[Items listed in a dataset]
"""

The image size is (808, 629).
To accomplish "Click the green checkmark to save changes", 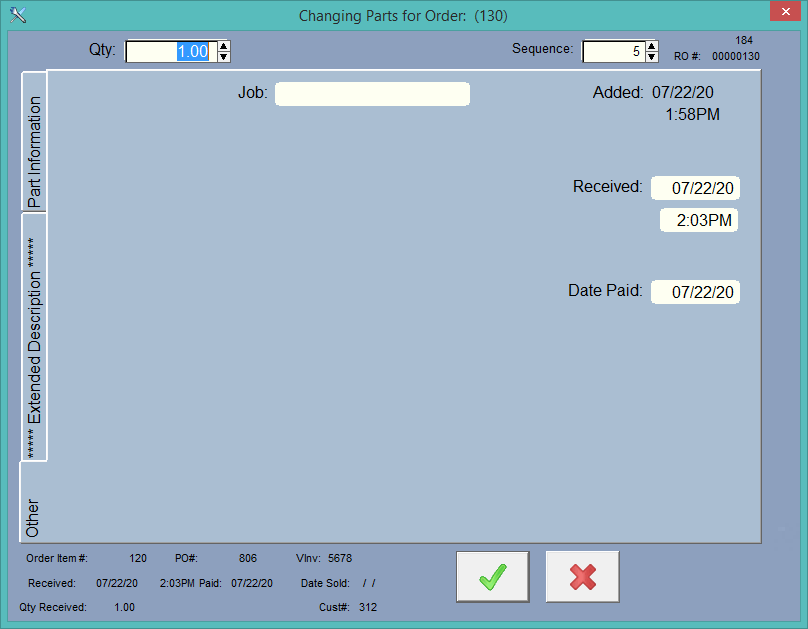I will click(492, 577).
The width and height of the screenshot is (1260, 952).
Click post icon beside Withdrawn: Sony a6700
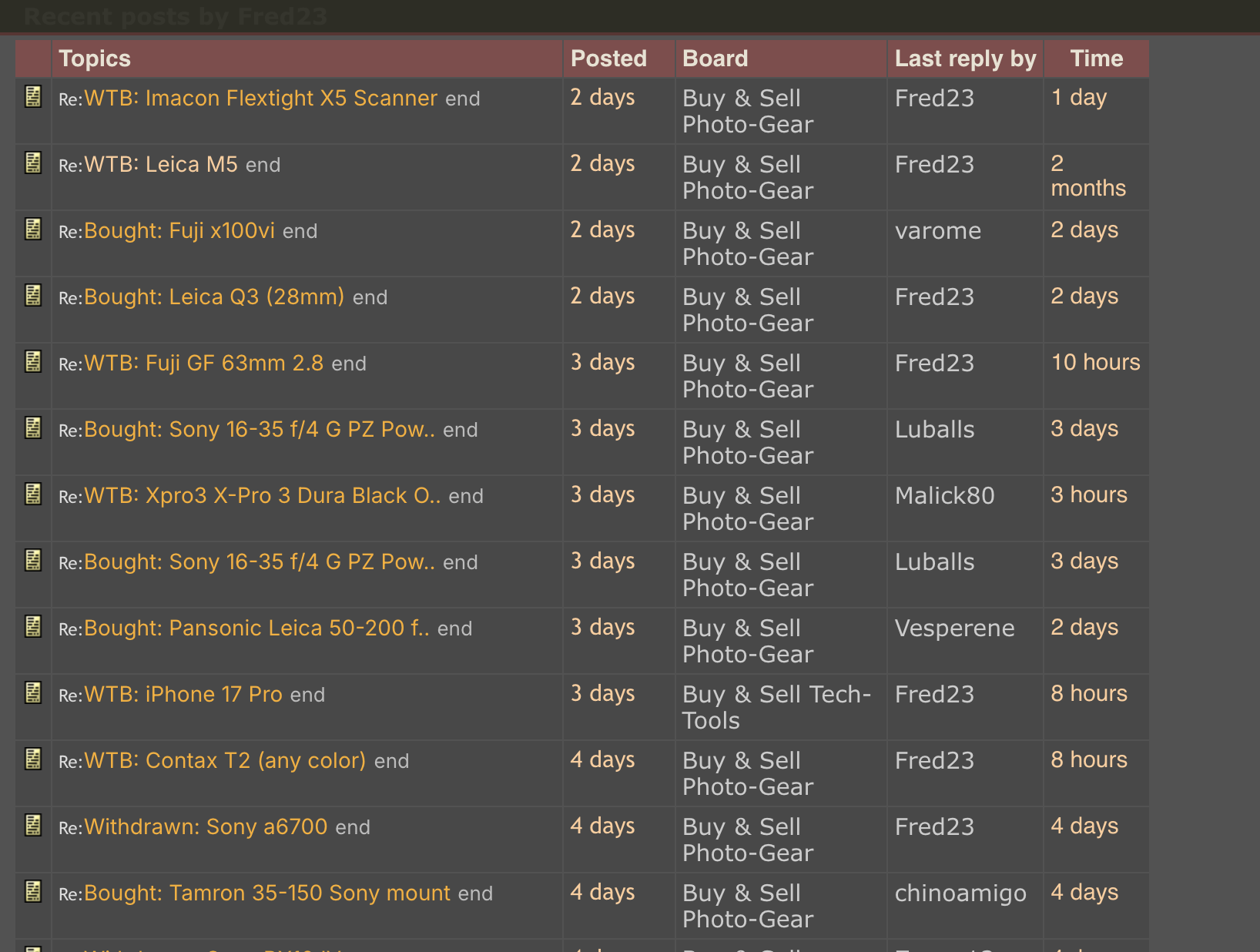tap(33, 825)
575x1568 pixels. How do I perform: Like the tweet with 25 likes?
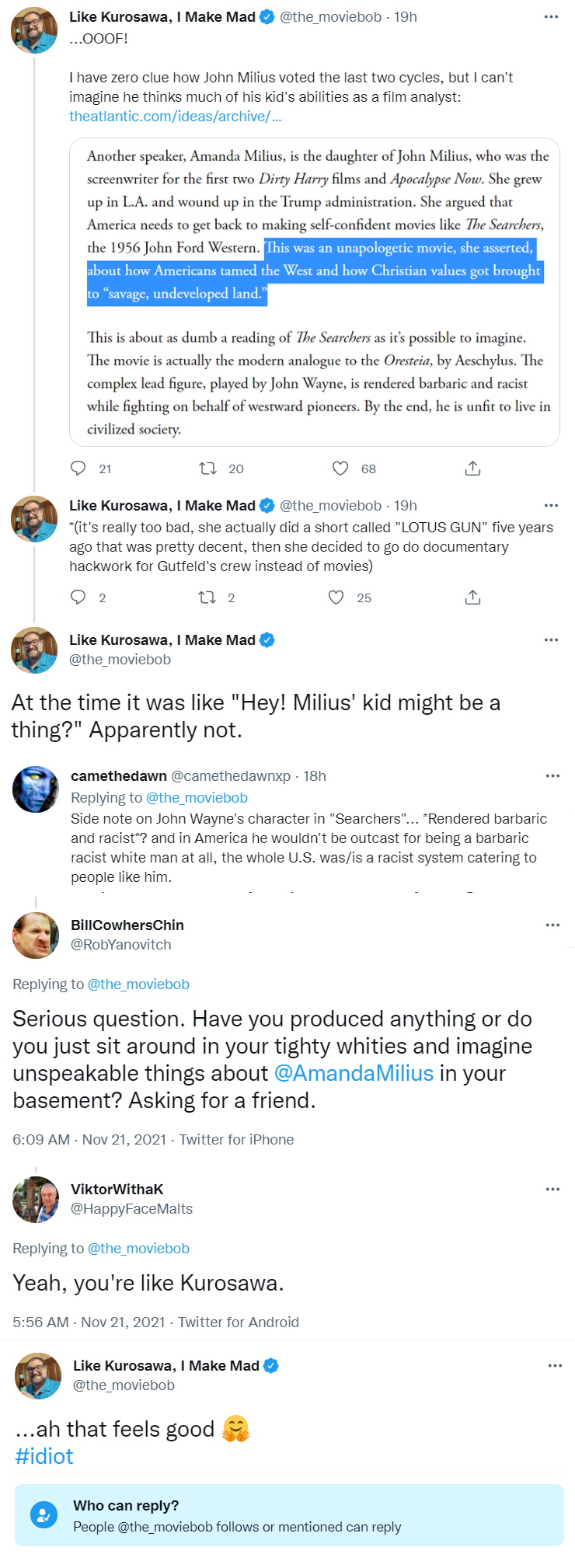click(336, 598)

"""

WHAT TO DO: Repeat the lines above, starting with the line that contains "575x1568 pixels. How" and continuing through the end of the lines, with no pictures in your answer.

FULL OUTPUT:
575x1568 pixels. How do I perform: Like the tweet with 25 likes?
click(336, 598)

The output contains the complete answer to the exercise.